Sandy Harris didn’t plan on becoming the volunteer executive director of Pender County Christian Services
But Harris, whose husband is a minister, started volunteering at PCCS about 23 years ago after an accident sidelined her from her career as a medical office manager.
“I was called to this. This is not a job,” she said. “This is a mission. … when you’re called by the Lord, you don’t tell him what you’re going to do or not do. He tells you what you’re going to do. My heart is to help people in need.”
PCCS is a multi-faceted nonprofit organization catering to people in need in Pender County.
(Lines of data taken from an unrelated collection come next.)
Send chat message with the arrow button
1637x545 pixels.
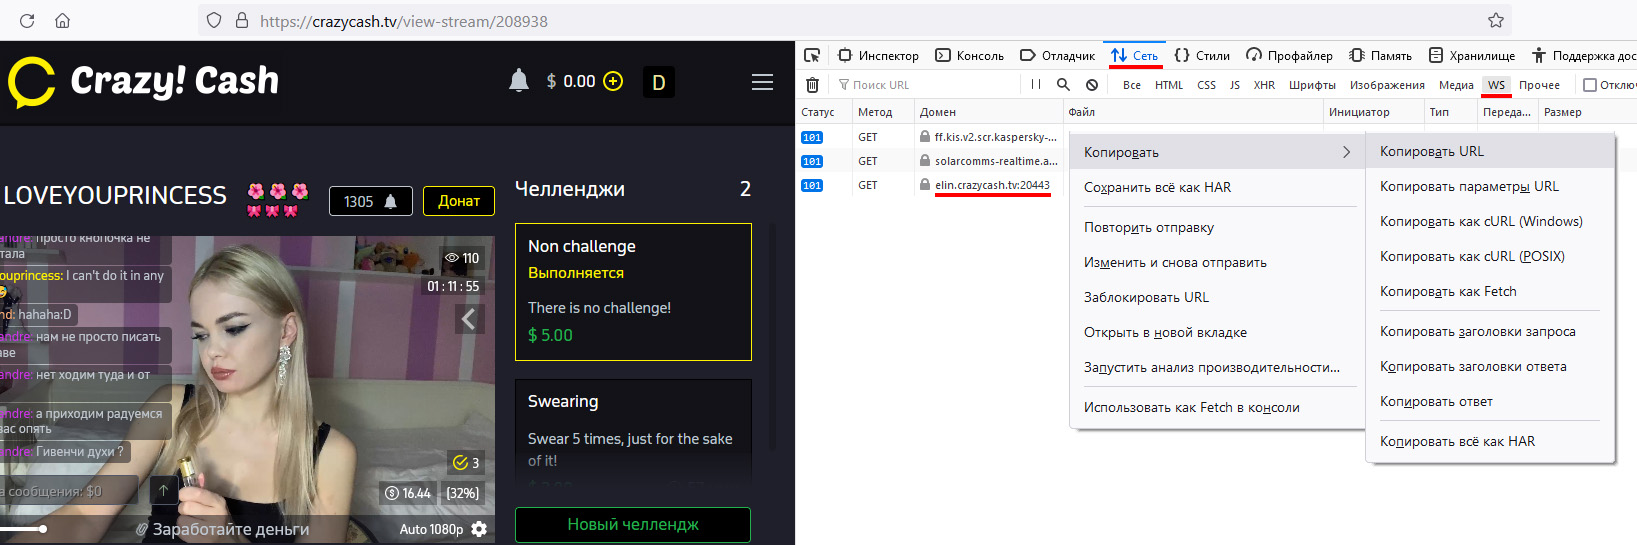[163, 490]

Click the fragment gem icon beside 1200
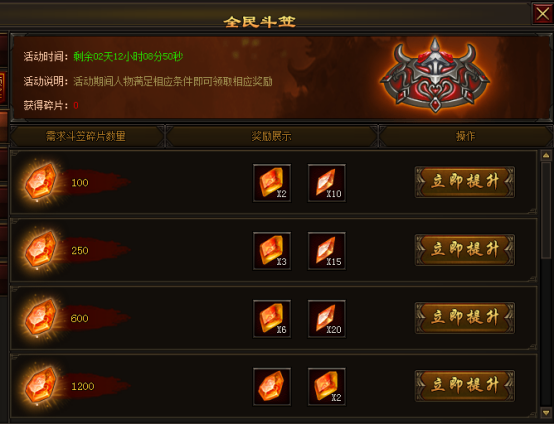(41, 385)
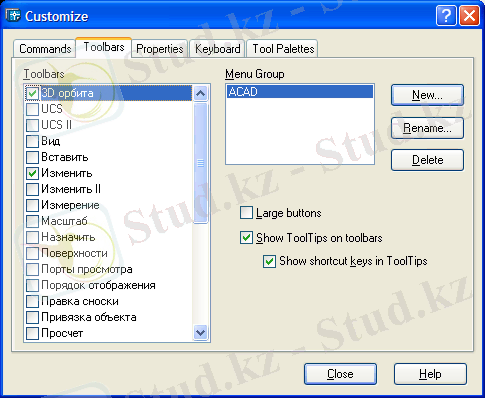Close the Customize dialog with red X

pyautogui.click(x=469, y=15)
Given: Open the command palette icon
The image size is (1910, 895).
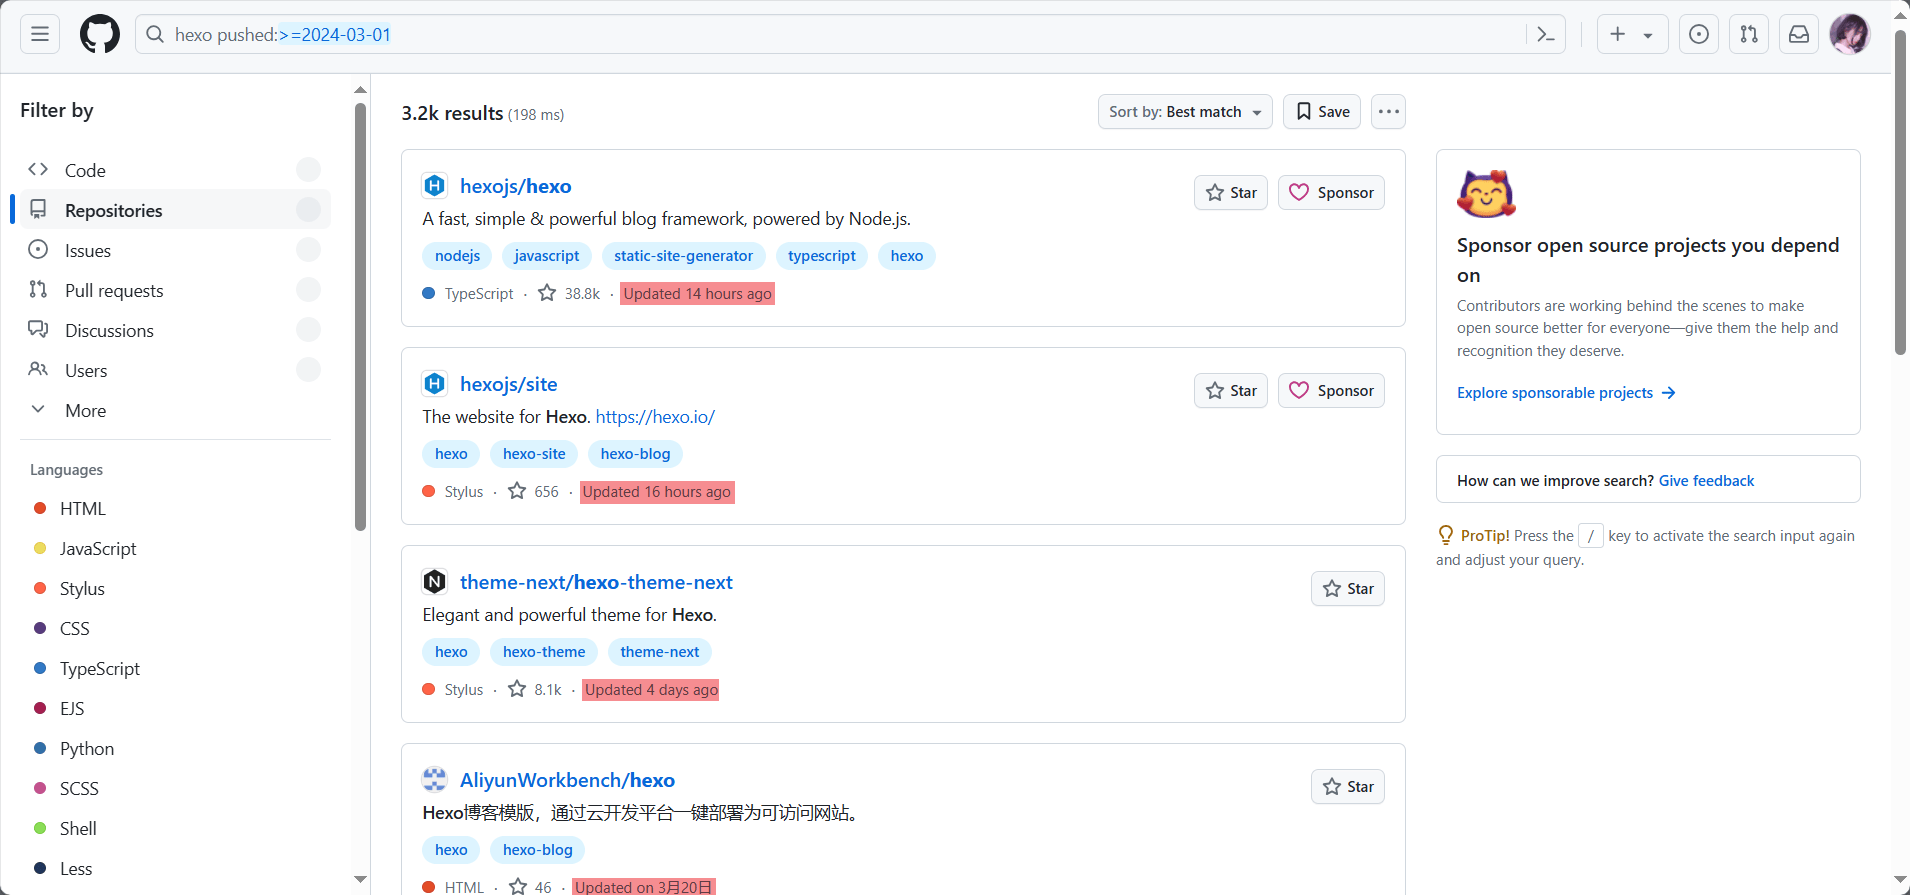Looking at the screenshot, I should pos(1546,34).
In addition to providing food, clothing and furniture, it also serves as a referral agency and a disaster response organization; prepares individuals for a working environment; offers case management for those in need; operates the local Emergency Food Assistance Program, a federal program; and often helps supplement families in need with their electric bills, prescriptions and rent, said Barbara Hardin, PCCS Board of Directors chair and media representative.
“PCCS also works with area churches to provide backpacks for school-age children that are at risk of going hungry on weekends. PCCS is a partner with the Pender Long Term Recovery Group and is working diligently on the Unmet Needs Committee to identify those that are in need of assistance,” Hardin said. “Great strides were made in 2020 to provide more nutritional supplements to the elderly and cancer patients in need. Ensure and Glucerna are provided to these clients, as well as incontinence supplies.”
Hardin said in 2020, PCCS served more than 23,000 families and 53,444 individuals with food and clothing.
“PCCS has actually seen a major upward trend in the past several years for the need to assist with food and supplemental needs,” Hardin said. “In addition to those who lost their homes and businesses, many have lost their jobs or have had their hours cut.”
Because of the increase in need and the growth of PCCS, the agency has already filled a 2018 addition at its current facility at 210 W. Fremont St. in Burgaw.
As a result, Harris is in the process of a capital campaign and the search for property to hold a 20,000-squarefoot structure.
When it comes to funding sources, Harris said one of her favorite phrases is “unity through community.”
“We have a tight-knit community here of businesses, churches and individuals that support Pender County Christian Services and have for many years,” she said.
She said the agency also gets grants from foundations and donations from individuals outside Pender County. Harris said PCCS also has relationships with other nonprofit organizations to help meet the need for services.
In the end, Harris said she is “privileged and honored to serve the citizens of Pender County. It has helped me grow tremendously with my relationships and partnerships and I’ve met a lot of fine people. The joy of what I do is getting to tell my story and getting to let people know what we do.”